Call for Papers: Historicizing Farm Animals – Cowsheds, Battery Cages, and Pigsties as Laboratories for One Health

RHN 60/2024 | Call

Organisers: Prof. Dr. Flurin Condrau (History of Medicine at the University of Zürich) and the Swiss National Science Foundation project “Farm Animals in the Anthropocene”

11–13 June 2025, Zürich, Switzerland

Deadline for Submissions: 14 June 2024

Call for Papers:
Historicizing Farm Animals – Cowsheds, Battery Cages,
and Pigsties as Laboratories for One Health

Farm animals have been important actors in the transformations of medicine and the environment. The industrialization of livestock farming has had a huge impact on health and disease management, both in the barn and in the clinic. In order to understand the farm animals’ roles in these processes, we need to historicize them. This entails taking a closer look at various animals in their housing environments. Cowsheds, battery cages and pigsties were important laboratories for new health regimes. By analyzing what enters and exits these stables, we can gain insight into the material flows related to farm animals and their health management, revealing their influence on environmental health. These changes inside and outside the barns require to integrate (new) actors into the historicization of farm animals. Breeding companies, the pharmaceutical and food industries, agricultural engineers, feed mills, research stations and international organizations – to name just a few - have all "co-produced" animal health (and productivity) together with veterinarians, farmers, and the animals (Woods 2019). However, not only health, but also diseases were produced in the barn. Animal health therefore set out to combat the production diseases that resulted from the attempted industrialization of metabolism (Landecker 2023).

Recent research has focused on the consequences of intensified agriculture on food safety, consumer behaviour, and risk assessment for societies. Meat as a main product has been discussed in depth as well. However, little research has focused on the specific practices and materialities of producing “healthy” livestock and its impact on veterinary medicine, human medicine, and the environment. In particular, public health and preventive approaches to animal health have so far received marginal attention. This also applies to breeding hygiene, which had major consequences for changes in animal health. We also believe that the dream of a germ-free life and issues around biosecurity are important for the history of farm animals.

The following questions will be at the core of our workshop: What counted as a healthy animal? What problems did veterinary medicine solve, and which new issues did it create? To what extent have changes in animal health and the industrialization of agriculture in the 20th century mutually shaped each other? Which actors were involved in producing ‘healthy’ animals? Where did their interests overlap, leading to cooperation or conflict? By broadening the scope beyond the risks of food production just for human health, we want to critically engage with the concept of One Health, which conceives of the health of humans, animals, plants and ecosystems as a singular complex. How can a historical perspective contribute to striving for More-than-One Health (Braverman 2023)?

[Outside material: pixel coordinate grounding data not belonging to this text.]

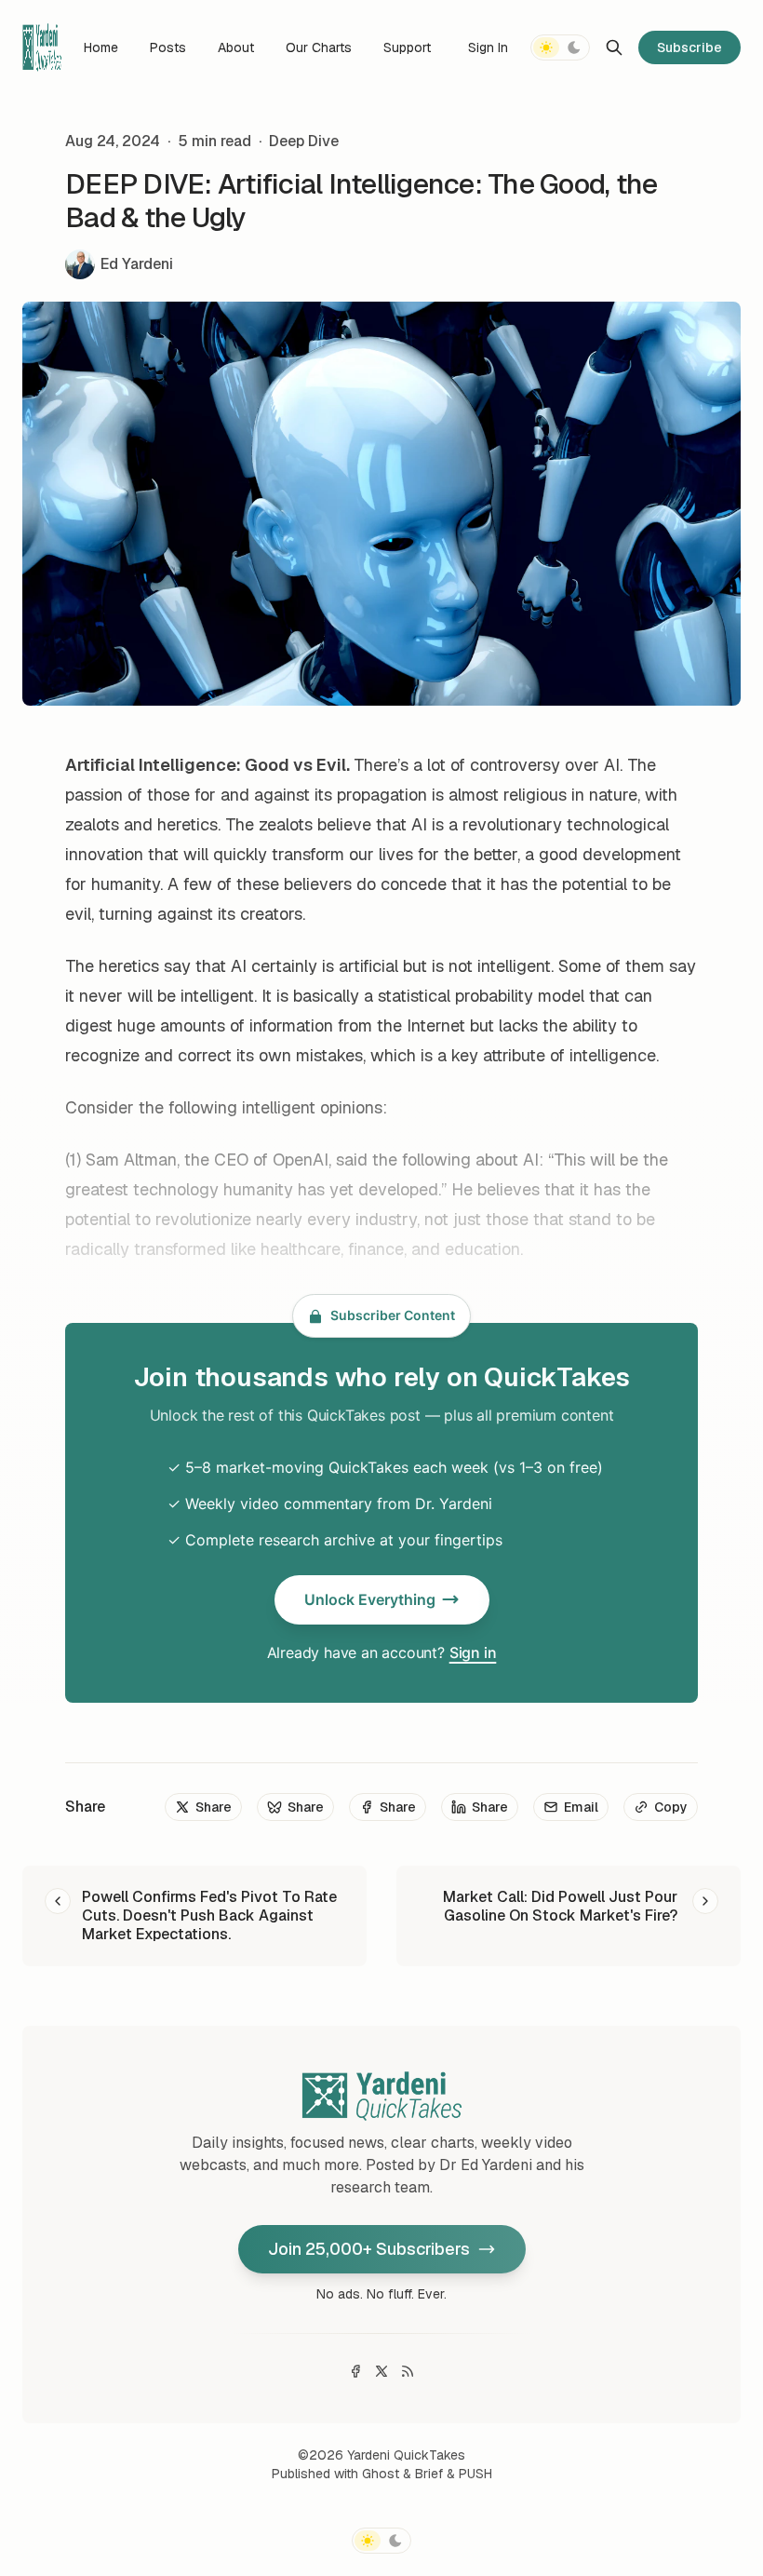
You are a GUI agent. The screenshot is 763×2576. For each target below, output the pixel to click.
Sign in (473, 1652)
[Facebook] (355, 2371)
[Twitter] (381, 2371)
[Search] (614, 47)
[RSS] (407, 2371)
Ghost (380, 2473)
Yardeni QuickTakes (406, 2455)
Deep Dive (304, 141)
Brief (429, 2473)
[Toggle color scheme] (560, 47)
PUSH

Papers can address, but are not limited to, the following issues:

  • Animal Health in the Industrialized Stable
  • Cooperation and Conflict surrounding Farm Animal Health
  • More-than-One Health in the Farm Animal Industry

The workshop is organized by the Chair for the History of Medicine at the University of Zürich, Prof. Dr. Flurin Condrau, and the Swiss National Science Foundation project “Farm Animals in the Anthropocene”. It will take place from 11th June to 13th June 2025 in Zürich, Switzerland and features a keynote by Hannah Landecker (University of California, Los Angeles). The aim is to publish the presented papers as a special issue in a high-ranking journal. Participants are asked to pre-circulate a paper of 15 pages (5’000 words). Contributions that offer critical reflections on new archival materials, unusual sources and different methodological approaches are particularly welcome. We will cover the travel and accommodation costs of those presenting a paper at the conference.